* Reading text
Think about it, dear readers. The human drive to create and share beauty and meaning is so central to our existence that every day, around the globe, countless thousands risk life, liberty, or livelihood to express it.
Arts advocates have been trying to pour the vast personal and social importance of this essential human experience into containers—into language, slogans, arguments, strategies—far too small to hold it. Art’s essence is its ability to engage us fully in body, emotions, mind and spirit, to create beauty and meaning, to cultivate imaginative empathy, to disturb the peace, to enable grief in the face of loss and hope in the face of grief. Trying to explain or demonstrate this with numbers is like trying to describe a rainbow without mentioning color. It is ineffective, discouraging, and unworthy of who we really are to keep trying the same failed approach. And now it is plainer than ever that the failure is total and abject.
U.S. policymakers have made a very bad mistake in placing the work of artists in the category of frills and extras, rather than understanding how they function as social goods. Beauty and meaning lift our spirits, express our identities and aspirations, enable us to come to know and care for each other despite our differences. The hope of a sustainable society rests on our creativity—our capacity for imagination and empathy—and if we think it will flourish without nourishment, we are in for a world that more resembles “Grand Theft Auto” than a garden of earthly delights.
I am not a diehard arts agency advocate. I’ve written and spoken volumes of constructive criticism: most of these agencies channel a disproportionate amount of funding to largely white, red-carpet organizations, short-changing important work by artists of color, rural artists, women artists. Too many treat “the arts” like a cozy private club, airing a snobbery that repels people in droves. Too many pledge allegiance to absurd orthodoxies, using “the arts” to refer only to subsidized nonprofit organizations within the traditional arts disciplines, as if our massive consumer cultural industries and the vast web of informal arts participation weren’t even part of the cultural landscape.

* Excerpted records

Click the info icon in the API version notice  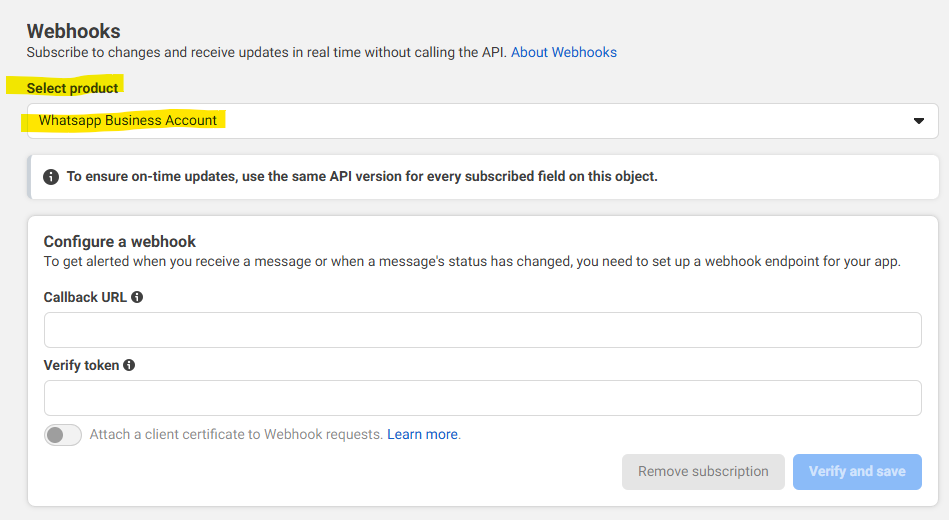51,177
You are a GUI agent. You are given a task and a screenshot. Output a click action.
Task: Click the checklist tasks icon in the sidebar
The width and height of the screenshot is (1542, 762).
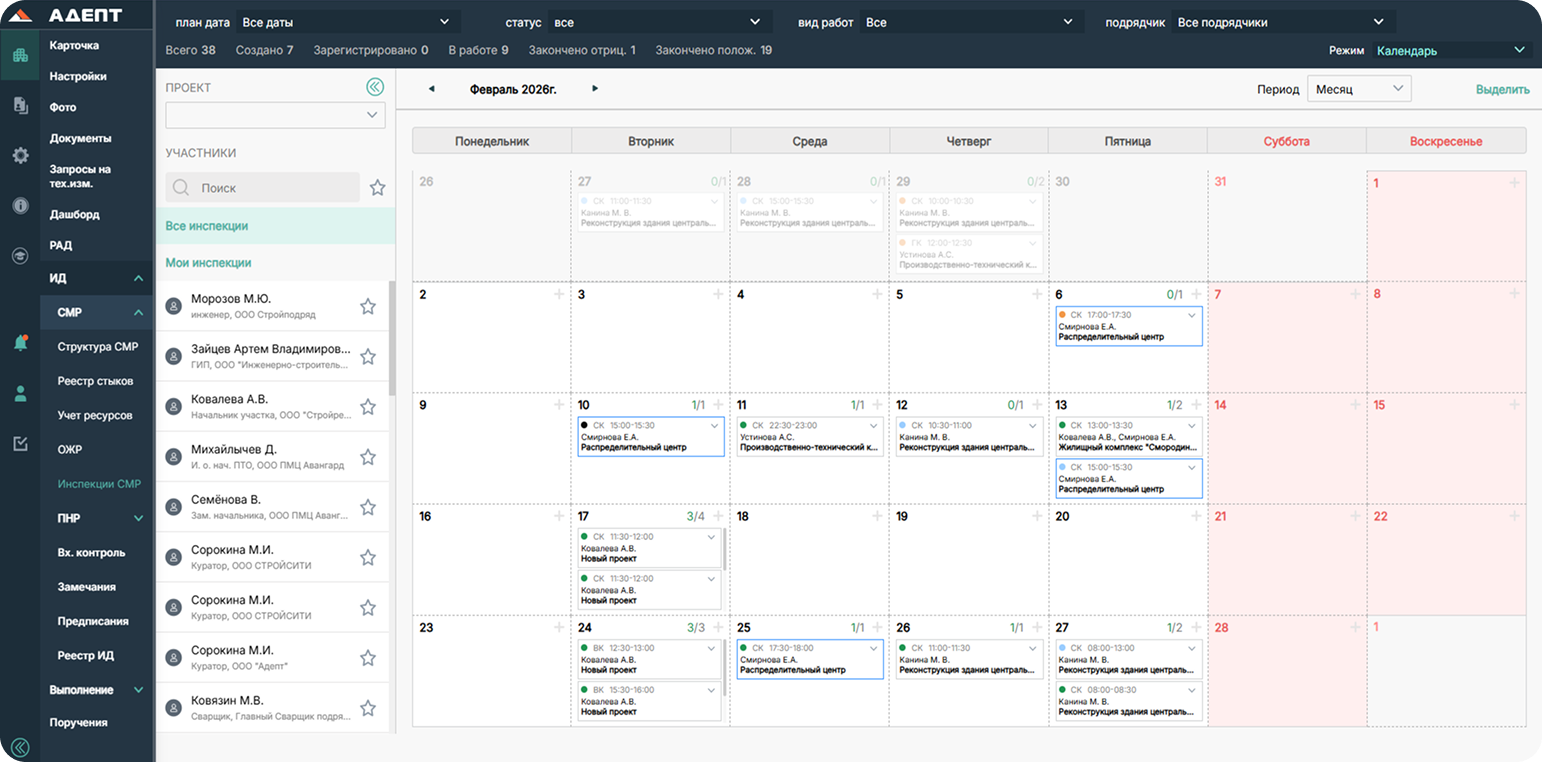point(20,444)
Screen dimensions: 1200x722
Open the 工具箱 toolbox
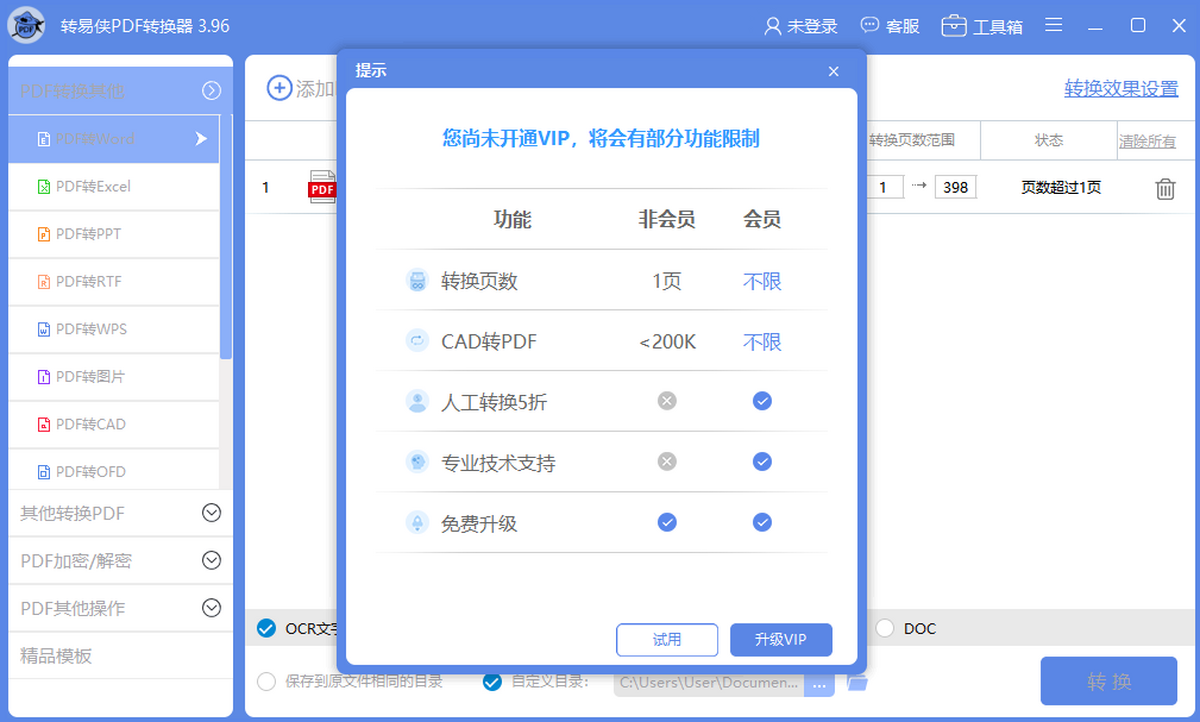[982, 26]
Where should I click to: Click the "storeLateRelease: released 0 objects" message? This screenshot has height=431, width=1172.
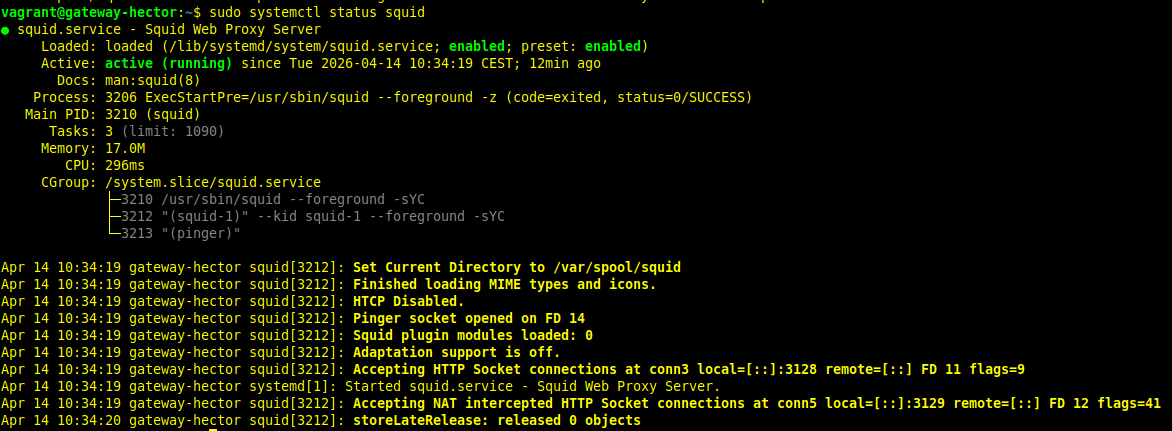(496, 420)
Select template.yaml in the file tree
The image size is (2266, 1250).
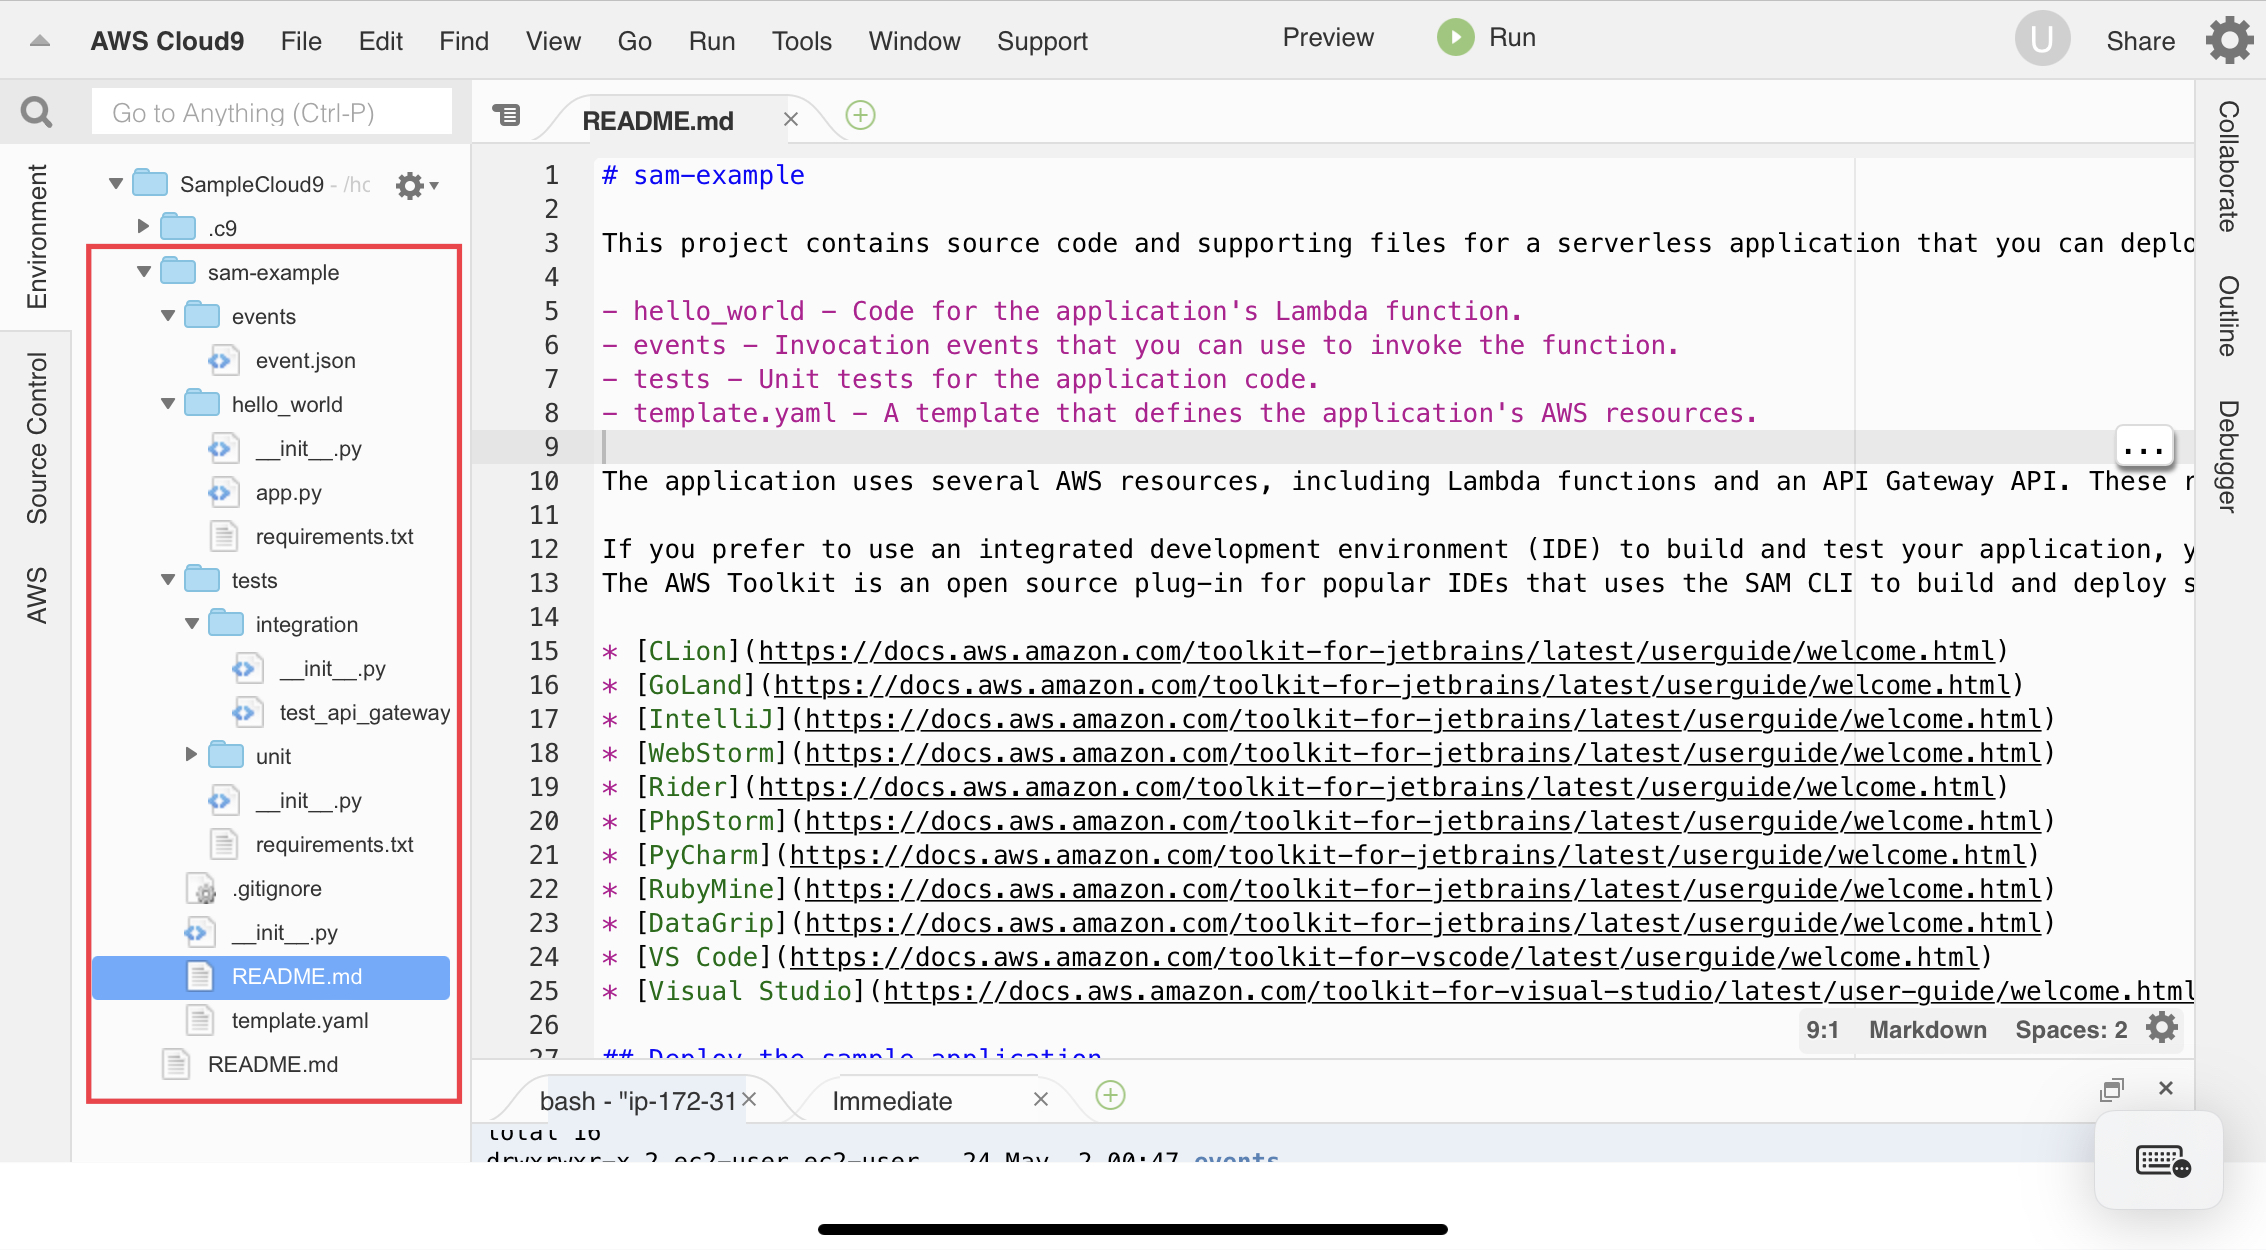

* Task to complete
In the passage on arts advocacy, why does the writer call it a mistake for U.S. policymakers to treat the work of artists as frills and extras? Answer in one to three sentences.

* Reply to the exercise
The writer argues that artists' work functions as a social good: beauty and meaning lift our spirits, express our identities and aspirations, and let us come to know and care for each other despite our differences. The hope of a sustainable society rests on creativity, our capacity for imagination and empathy, and that creativity will not flourish without nourishment.